* [Saved entries]:
_____

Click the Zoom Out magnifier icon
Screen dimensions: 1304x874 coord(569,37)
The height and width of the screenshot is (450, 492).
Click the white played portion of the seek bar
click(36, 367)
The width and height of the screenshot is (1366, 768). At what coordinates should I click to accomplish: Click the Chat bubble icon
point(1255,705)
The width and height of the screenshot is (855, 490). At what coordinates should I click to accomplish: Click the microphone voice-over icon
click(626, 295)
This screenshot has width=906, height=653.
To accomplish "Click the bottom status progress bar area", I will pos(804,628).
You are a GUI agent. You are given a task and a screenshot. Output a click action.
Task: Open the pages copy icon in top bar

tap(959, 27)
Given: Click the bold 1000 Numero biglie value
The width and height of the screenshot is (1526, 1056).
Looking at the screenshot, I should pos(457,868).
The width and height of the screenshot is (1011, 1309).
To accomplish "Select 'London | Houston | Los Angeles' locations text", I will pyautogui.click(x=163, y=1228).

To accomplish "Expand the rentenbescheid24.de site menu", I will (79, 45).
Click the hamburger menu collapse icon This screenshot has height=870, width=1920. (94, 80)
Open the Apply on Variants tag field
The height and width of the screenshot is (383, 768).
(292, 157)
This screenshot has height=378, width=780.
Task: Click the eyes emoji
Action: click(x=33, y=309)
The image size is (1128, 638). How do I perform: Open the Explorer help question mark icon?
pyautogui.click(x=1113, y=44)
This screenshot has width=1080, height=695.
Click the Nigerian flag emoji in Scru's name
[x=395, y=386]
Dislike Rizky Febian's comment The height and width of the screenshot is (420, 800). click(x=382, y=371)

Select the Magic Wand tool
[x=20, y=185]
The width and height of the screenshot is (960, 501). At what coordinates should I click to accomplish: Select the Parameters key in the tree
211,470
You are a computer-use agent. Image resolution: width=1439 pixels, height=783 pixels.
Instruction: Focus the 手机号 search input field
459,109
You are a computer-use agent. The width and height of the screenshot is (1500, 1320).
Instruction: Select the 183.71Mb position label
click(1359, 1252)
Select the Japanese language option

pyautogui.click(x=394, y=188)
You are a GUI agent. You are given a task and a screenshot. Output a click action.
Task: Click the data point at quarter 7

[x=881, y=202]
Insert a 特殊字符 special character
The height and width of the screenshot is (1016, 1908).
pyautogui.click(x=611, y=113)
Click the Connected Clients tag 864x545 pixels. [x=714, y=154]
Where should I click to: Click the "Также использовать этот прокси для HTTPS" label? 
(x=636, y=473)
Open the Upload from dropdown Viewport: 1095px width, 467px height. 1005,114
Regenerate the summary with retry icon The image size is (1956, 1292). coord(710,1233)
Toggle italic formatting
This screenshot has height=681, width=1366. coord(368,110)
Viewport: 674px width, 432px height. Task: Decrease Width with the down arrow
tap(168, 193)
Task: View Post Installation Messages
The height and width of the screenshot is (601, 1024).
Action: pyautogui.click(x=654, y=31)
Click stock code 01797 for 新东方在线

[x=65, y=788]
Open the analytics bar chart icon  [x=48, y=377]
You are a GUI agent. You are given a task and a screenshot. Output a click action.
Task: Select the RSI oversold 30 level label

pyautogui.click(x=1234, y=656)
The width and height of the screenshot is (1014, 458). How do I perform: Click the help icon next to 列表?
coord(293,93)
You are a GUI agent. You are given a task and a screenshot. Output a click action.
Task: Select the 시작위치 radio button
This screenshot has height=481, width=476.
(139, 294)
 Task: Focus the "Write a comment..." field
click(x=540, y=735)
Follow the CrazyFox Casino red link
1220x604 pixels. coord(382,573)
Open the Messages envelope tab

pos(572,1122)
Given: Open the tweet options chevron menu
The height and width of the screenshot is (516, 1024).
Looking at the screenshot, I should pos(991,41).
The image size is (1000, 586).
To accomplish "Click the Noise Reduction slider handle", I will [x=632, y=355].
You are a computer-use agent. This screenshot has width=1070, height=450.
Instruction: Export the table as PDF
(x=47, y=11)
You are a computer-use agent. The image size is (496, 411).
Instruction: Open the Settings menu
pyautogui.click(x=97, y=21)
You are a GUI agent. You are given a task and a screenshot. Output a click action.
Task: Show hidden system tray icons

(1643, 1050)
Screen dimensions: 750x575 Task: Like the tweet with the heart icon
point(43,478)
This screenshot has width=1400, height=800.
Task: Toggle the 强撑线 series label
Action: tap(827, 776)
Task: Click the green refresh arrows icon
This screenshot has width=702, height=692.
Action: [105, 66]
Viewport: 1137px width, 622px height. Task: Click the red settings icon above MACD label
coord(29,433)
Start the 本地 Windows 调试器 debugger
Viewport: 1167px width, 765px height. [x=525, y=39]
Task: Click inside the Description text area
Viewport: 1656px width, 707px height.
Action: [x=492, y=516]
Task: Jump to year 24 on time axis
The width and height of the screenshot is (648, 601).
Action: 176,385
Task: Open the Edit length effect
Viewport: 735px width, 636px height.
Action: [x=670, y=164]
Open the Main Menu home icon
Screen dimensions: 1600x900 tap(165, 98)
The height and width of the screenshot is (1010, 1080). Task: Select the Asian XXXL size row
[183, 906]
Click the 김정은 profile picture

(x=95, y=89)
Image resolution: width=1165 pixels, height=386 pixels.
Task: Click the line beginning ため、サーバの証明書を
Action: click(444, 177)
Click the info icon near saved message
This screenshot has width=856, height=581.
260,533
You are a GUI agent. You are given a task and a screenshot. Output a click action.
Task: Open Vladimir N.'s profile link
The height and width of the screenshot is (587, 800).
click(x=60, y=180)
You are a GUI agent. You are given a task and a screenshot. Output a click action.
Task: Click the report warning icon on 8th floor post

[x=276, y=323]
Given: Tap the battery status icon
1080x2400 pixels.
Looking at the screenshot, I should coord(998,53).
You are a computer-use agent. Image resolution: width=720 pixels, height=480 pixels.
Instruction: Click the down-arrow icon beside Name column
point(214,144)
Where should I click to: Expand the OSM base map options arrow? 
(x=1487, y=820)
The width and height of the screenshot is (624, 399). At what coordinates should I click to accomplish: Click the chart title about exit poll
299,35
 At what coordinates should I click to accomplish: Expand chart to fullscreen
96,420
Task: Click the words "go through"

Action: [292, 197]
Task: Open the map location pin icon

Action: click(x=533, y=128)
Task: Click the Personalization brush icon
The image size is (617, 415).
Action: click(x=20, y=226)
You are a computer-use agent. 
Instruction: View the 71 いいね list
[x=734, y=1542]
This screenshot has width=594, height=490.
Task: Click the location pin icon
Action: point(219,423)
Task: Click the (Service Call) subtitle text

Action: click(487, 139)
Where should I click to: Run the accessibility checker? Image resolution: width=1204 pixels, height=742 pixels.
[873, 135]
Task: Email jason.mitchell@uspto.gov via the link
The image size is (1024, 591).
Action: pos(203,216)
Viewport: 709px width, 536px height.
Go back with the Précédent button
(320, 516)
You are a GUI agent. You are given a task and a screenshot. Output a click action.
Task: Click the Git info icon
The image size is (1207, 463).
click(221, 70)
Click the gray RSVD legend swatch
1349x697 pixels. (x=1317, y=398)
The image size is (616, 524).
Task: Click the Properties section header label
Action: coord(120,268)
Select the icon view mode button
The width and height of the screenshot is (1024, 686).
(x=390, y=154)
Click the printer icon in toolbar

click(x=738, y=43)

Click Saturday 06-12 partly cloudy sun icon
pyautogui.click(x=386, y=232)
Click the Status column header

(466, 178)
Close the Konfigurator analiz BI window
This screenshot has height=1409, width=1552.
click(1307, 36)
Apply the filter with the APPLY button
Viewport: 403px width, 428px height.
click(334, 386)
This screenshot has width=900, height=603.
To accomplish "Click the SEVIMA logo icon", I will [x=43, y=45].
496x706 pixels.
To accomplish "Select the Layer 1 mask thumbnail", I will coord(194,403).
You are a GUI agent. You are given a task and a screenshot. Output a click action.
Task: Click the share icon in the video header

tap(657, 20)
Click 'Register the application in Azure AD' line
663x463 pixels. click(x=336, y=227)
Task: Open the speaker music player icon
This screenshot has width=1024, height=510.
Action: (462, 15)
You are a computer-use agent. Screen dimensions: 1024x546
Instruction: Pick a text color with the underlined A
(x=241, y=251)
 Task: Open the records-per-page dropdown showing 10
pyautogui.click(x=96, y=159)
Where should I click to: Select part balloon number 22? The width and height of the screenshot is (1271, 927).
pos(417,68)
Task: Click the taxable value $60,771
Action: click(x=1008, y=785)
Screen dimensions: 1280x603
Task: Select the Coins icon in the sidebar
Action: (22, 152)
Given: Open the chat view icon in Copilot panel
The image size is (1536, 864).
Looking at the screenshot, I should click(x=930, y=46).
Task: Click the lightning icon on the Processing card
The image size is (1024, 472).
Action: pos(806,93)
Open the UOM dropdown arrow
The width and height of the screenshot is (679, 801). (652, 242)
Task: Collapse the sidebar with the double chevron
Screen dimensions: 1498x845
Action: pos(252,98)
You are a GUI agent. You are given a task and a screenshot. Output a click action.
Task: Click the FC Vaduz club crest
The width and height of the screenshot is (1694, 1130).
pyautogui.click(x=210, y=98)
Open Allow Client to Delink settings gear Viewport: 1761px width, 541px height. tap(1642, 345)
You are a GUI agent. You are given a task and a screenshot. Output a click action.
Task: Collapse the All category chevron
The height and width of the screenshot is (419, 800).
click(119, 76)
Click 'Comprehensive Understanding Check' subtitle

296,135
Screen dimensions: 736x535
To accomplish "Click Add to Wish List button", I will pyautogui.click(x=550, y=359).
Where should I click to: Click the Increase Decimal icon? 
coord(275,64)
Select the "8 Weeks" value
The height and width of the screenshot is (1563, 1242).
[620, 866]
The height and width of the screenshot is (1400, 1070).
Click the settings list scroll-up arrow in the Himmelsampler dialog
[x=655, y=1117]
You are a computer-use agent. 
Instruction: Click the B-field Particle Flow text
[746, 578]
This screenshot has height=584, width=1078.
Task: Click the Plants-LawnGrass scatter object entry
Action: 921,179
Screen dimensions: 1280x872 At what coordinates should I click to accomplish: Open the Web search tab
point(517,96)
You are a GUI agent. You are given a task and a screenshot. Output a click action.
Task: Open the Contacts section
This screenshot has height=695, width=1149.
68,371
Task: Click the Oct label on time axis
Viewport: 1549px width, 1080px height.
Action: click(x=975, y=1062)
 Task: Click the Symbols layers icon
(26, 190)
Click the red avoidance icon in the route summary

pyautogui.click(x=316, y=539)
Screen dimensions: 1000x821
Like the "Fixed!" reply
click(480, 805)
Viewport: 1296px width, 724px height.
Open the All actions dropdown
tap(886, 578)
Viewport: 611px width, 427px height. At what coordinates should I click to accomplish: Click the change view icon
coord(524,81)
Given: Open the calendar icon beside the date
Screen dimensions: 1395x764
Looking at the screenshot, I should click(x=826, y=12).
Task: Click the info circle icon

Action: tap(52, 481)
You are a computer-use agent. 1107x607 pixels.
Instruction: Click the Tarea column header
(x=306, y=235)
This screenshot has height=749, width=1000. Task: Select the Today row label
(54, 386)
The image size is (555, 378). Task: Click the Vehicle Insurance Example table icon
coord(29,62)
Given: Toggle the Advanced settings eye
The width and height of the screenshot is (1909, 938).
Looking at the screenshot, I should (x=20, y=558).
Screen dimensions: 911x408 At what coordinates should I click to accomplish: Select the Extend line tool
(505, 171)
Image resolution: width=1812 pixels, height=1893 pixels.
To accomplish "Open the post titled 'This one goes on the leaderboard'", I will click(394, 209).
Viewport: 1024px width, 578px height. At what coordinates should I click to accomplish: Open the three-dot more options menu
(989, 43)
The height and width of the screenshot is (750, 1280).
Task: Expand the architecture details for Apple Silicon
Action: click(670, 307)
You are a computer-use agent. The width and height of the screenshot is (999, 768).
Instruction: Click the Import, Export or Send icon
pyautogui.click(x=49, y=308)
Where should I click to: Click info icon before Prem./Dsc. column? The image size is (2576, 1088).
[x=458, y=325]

_____

Above this instruction are the records; retype exactly the lines from the one containing "Task: Click the green refresh arrows icon" up to and including the one containing "Task: Jump to year 24 on time axis".

* [Response for this exercise]:
Task: Click the green refresh arrows icon
This screenshot has width=702, height=692.
Action: [105, 66]
Viewport: 1137px width, 622px height. Task: Click the red settings icon above MACD label
coord(29,433)
Start the 本地 Windows 调试器 debugger
Viewport: 1167px width, 765px height. [x=525, y=39]
Task: Click inside the Description text area
Viewport: 1656px width, 707px height.
Action: [x=492, y=516]
Task: Jump to year 24 on time axis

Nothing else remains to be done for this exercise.